Flow Model Using MDP Homomorphism

Mathematical derivation and definitions: Continuous MDP Homomorphisms

Step 1. Continuous Markov Decision Processes (MDPs)

Definition (Continuous MDP): A continuous MDP is defined as a tuple:

\[\mathcal{M} = (\mathcal{S}, \Sigma, \mathcal{A}, \{\tau_a\}_{a\in\mathcal{A}}, R, \gamma)\]

where:

  • $\mathcal{S}$ is a measurable state space (often $\mathbb{R}^n$).
  • $\Sigma$ is the sigma-algebra on $\mathcal{S}$.
  • $\mathcal{A}$ is a measurable action space (typically locally compact metric space).
  • $\tau_a: \mathcal{S}\times\Sigma\to [0,1]$ is the transition probability kernel such that for every state $s \in \mathcal{S}$ and action $a \in \mathcal{A}$, $\tau_a(\cdot s)$ is a probability measure on $\mathcal{S}$.
  • $R: \mathcal{S}\times\mathcal{A}\to\mathbb{R}$ is the reward function.
  • $\gamma\in[0,1)$ is the discount factor.
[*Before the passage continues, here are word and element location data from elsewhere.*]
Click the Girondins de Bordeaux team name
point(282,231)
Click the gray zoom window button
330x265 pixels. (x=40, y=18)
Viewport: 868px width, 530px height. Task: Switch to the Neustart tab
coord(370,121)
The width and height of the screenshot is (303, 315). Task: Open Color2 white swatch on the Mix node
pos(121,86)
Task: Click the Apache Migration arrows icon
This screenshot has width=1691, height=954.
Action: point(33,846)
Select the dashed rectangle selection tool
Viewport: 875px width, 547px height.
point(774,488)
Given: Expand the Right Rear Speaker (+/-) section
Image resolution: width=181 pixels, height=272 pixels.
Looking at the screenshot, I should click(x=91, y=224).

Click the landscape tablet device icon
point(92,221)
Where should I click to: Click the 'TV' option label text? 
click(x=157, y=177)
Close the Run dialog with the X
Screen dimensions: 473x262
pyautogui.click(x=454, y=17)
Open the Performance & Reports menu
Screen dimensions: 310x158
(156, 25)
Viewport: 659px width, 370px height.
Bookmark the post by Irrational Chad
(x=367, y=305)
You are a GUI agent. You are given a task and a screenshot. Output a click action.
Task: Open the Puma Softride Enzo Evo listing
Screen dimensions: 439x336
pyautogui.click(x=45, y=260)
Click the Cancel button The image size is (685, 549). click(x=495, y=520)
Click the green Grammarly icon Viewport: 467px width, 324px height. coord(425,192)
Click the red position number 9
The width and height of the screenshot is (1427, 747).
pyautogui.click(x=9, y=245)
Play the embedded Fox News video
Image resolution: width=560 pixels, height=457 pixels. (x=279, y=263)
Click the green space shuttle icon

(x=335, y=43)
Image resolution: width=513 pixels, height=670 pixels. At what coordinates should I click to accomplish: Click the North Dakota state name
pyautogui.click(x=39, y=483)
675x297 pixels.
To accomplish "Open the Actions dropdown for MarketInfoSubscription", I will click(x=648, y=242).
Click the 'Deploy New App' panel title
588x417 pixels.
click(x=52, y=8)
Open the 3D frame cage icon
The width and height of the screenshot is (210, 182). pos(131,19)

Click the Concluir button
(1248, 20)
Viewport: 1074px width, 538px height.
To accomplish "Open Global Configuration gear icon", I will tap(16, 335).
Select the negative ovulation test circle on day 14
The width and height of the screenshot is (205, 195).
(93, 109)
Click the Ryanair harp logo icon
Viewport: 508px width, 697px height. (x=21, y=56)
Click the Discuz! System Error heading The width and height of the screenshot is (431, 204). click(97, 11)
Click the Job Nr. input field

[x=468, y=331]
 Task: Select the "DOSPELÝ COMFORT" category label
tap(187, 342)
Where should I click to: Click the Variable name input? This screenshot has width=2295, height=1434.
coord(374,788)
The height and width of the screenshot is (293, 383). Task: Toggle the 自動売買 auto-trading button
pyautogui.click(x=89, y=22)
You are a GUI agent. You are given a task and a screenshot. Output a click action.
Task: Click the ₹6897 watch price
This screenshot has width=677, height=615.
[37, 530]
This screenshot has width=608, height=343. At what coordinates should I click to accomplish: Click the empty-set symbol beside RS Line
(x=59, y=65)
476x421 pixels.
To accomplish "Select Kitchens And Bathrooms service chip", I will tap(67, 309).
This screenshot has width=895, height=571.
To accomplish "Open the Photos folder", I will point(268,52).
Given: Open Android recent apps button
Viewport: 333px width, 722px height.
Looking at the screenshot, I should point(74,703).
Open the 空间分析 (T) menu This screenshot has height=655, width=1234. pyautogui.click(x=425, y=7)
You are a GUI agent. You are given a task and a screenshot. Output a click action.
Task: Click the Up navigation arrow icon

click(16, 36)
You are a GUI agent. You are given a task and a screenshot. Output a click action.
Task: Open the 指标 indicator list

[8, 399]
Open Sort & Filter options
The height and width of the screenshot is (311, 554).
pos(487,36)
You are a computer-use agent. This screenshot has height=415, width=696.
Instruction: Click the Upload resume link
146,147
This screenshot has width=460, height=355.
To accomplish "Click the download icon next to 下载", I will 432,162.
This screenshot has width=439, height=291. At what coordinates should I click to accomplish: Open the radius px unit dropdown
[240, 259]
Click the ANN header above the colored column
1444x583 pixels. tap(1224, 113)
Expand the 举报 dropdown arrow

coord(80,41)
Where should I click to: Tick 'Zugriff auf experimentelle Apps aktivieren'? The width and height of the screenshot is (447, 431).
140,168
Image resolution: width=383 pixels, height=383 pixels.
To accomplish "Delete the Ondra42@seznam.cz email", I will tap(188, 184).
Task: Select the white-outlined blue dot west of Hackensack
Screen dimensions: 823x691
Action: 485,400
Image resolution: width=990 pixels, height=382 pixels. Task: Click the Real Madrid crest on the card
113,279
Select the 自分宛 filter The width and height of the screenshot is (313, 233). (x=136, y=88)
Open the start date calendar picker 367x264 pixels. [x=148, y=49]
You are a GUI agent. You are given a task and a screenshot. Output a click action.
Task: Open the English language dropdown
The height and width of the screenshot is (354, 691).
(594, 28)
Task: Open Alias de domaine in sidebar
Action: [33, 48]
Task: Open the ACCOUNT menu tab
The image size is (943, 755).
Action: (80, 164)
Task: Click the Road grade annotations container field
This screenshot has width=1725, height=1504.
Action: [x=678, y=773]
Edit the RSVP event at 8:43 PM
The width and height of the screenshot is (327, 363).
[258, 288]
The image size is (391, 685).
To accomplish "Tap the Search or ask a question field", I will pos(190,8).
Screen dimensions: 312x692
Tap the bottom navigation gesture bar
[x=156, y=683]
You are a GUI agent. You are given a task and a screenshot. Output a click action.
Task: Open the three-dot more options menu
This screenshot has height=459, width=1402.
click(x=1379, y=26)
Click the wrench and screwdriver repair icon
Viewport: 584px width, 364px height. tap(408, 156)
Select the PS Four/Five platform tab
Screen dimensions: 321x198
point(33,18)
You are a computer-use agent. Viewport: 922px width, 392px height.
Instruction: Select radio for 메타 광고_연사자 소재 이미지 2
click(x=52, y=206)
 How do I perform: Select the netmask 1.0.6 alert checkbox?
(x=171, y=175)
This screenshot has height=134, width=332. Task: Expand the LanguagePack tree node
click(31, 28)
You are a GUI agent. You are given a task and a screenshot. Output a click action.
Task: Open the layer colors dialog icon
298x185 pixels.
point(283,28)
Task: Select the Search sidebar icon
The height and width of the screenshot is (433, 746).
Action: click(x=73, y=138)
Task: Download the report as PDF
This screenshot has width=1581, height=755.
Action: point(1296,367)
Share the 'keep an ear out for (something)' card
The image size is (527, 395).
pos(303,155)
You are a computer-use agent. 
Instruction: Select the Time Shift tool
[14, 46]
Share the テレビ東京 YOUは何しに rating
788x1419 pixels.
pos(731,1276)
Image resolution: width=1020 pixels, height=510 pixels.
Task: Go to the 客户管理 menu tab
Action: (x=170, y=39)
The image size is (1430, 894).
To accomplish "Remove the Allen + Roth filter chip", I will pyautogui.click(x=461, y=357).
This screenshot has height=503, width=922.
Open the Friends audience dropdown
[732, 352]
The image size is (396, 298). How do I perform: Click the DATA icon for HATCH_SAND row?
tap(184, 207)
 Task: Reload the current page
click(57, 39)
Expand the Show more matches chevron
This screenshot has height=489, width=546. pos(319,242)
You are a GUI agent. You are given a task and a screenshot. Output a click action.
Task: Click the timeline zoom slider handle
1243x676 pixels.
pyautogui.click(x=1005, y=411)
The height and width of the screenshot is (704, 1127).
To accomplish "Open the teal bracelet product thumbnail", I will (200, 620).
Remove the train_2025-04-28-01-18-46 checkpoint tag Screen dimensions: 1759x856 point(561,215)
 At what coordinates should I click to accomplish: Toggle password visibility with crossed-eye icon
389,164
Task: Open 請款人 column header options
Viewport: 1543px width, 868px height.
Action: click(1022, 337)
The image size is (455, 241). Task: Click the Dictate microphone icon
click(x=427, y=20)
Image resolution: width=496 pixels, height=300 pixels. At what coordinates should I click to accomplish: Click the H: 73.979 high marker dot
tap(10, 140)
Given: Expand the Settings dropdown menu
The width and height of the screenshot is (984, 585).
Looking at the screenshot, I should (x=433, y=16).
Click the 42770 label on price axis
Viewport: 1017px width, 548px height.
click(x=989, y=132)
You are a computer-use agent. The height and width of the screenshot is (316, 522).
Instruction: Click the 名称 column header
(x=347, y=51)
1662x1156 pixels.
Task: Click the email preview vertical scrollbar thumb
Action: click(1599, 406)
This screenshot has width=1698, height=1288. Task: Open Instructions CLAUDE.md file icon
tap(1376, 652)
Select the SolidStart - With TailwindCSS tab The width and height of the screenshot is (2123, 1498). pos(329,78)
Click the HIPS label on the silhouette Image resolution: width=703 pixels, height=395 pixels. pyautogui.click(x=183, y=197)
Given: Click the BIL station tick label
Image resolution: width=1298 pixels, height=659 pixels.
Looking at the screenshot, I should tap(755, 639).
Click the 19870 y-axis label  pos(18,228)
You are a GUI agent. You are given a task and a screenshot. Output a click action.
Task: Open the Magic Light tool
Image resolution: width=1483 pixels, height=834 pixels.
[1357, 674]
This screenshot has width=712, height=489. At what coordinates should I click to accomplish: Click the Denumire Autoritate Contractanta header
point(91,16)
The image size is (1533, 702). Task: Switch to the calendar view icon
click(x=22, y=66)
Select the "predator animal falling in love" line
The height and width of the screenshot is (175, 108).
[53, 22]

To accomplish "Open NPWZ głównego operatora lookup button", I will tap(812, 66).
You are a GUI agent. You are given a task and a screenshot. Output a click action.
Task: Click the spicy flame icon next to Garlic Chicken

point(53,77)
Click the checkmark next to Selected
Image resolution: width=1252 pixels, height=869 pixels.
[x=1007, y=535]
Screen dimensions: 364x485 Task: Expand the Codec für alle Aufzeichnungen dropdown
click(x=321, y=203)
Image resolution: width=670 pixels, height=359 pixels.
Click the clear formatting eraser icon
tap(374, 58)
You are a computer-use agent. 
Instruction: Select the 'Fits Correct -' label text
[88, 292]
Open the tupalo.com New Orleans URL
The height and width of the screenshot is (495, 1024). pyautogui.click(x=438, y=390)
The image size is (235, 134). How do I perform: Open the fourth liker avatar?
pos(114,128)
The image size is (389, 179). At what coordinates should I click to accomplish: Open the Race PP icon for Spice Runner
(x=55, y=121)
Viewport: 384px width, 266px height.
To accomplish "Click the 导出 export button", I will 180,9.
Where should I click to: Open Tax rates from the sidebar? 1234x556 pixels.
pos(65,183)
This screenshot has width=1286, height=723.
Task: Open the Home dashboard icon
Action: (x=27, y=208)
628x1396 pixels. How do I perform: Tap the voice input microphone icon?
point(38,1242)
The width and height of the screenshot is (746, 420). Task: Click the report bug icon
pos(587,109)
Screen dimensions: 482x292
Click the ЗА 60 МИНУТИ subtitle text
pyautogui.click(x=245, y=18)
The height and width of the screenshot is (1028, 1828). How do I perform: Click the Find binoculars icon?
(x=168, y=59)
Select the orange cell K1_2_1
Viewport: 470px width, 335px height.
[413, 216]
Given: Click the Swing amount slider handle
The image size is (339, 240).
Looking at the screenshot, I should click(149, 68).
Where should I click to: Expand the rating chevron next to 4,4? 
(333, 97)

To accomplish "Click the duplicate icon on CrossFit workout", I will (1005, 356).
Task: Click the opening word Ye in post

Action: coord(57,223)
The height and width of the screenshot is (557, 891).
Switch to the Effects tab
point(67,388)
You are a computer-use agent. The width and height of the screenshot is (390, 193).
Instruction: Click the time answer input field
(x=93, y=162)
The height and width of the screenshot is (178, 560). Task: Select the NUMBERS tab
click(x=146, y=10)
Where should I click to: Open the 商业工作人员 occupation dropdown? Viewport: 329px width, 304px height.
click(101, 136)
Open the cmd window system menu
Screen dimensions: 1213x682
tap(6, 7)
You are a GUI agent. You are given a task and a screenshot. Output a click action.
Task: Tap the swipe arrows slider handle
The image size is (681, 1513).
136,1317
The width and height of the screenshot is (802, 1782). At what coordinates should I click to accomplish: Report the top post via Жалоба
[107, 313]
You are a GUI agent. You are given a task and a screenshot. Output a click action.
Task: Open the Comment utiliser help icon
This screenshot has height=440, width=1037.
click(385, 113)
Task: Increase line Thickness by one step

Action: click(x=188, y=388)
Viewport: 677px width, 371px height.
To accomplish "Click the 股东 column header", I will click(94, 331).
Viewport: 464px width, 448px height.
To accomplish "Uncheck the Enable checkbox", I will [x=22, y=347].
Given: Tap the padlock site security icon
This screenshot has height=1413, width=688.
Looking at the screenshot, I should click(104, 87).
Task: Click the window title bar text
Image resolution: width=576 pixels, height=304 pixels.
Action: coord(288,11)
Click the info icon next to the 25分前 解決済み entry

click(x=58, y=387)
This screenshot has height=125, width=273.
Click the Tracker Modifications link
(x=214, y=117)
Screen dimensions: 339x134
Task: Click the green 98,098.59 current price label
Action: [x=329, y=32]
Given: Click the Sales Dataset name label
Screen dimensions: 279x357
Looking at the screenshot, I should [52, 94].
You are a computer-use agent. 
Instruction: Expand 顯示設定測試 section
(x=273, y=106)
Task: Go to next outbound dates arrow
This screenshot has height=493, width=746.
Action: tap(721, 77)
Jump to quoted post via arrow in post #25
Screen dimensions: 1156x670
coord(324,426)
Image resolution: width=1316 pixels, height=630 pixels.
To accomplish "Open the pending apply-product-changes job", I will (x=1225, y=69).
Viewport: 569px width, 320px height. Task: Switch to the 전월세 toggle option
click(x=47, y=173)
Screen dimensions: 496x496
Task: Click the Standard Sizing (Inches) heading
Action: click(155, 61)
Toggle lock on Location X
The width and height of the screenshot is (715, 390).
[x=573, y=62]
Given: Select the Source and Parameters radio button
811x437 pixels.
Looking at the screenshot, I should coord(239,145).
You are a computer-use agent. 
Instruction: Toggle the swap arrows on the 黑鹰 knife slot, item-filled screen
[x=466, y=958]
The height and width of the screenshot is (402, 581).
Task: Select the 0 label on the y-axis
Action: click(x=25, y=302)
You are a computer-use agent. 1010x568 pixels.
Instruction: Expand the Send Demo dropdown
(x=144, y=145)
A stochastic policy $\pi$ is a measurable mapping:

\[\pi : \mathcal{S} \to \Delta(\mathcal{A})\]

The objective is to maximize expected return:

\[J(\pi) = \mathbb{E}_{s_0\sim\rho_0}\left[\sum_{t=0}^{\infty}\gamma^t\,R(s_t,a_t)\right]\]

Step 2. Continuous MDP Homomorphisms

Definition (Continuous MDP Homomorphism): A measurable surjective map:

\[h = (f, g),\quad\text{where}\quad f:\mathcal{S}\to\tilde{\mathcal{S}}, \quad g:\mathcal{S}\times\mathcal{A}\to\tilde{\mathcal{A}}\]

is an MDP homomorphism if the following two properties hold:

(1) Reward Invariance:

\[R(s,a) = \tilde{R}(f(s), g(s,a)) \quad \text{for all } (s,a)\in\mathcal{S}\times\mathcal{A}\]

(2) Transition Equivariance:

For any Borel set $B\subseteq\tilde{\mathcal{S}}$, we have:

\[\tau_a(f^{-1}(B)\mid s) = \tilde{\tau}_{g(s,a)}(B\mid f(s))\]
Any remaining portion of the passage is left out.